BRONX, NEW YORK CITY, March 22 — “NYPD KKK!” chanted two hundred demonstrators marching with their fists in the air as they approached the 47th Precinct station house in the north Bronx. Workers and students from the Wakefield section have organized since the New York Police Department’s recent execution of black teenager Rhamarley Graham last month. “That’s what it was!” cried a neighbor of Rhamarley. “They executed Rhamarely and we will have the last word!”  

Many family members of Rhamarley participated in the march and vigil that night. Although a few politicians, attorneys, and members of the Black Panther Party tried to steer the event, it was led primarily by members of the community. “They shot my son like an animal!” cried Rhamarley’s father as the marchers blocked traffic in front of their home with signs that read, “Stop the Killer KKKops!” and “No Justice! No Peace!”  Workers continued to identify themselves with the cops’ victim as they chanted, “I am Rhamarley!” 

Although this event was smaller than some past demonstrations, its anger was intensified by another police execution that we learned about one day earlier, the killing of Trayvon Martin in Florida. “From the Bronx to Florida, these racist killings are the same!” cried out one worker in front of Rhamarley’s home.

A comrade from the Progressive Labor Party brought a teacher from a local daycare center to the demonstration. Before joining the march from the police station, this comrade and teacher offered to help two of the teacher’s co-workers to draft a leaflet in response to the murder of Rhamarley. The leaflet called on all politicians, clergy, and elected officials to gather for a community meeting and “take action.”
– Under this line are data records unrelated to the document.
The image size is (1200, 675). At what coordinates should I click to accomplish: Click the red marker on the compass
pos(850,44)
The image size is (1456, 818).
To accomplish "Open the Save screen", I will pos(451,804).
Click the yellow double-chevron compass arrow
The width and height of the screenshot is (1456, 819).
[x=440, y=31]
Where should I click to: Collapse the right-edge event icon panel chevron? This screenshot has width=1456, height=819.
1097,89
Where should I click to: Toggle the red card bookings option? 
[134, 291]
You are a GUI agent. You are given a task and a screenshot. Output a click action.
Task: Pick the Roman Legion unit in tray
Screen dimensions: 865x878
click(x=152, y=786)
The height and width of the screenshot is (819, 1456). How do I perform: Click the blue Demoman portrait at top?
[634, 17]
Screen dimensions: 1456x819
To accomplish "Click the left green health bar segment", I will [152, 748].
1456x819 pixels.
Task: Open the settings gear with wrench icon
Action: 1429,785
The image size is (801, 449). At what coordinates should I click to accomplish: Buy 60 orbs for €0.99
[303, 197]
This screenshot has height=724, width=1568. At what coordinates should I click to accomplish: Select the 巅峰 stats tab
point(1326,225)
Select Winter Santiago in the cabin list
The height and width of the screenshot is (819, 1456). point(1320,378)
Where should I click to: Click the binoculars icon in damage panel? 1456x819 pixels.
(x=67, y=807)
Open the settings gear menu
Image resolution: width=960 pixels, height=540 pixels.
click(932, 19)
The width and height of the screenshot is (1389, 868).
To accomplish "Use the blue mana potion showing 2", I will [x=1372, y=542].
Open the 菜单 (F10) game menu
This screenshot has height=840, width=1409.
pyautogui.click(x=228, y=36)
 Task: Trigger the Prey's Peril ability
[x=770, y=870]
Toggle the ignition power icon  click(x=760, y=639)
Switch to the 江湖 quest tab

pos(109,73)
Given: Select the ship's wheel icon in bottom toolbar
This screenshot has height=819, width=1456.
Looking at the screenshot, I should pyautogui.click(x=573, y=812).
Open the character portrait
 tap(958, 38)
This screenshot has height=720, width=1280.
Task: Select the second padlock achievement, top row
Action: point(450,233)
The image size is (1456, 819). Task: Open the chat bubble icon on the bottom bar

The comrade had a sharp discussion with the teacher and two daycare workers about the illusion of relying on politicians to solve these racist cop killings. They talked about the importance of workers and students organizing militant protests. Although the two workers could not be convinced to attend the evening’s protest, the teacher accompanied this comrade to the rally and encouraged marchers to read CHALLENGE. 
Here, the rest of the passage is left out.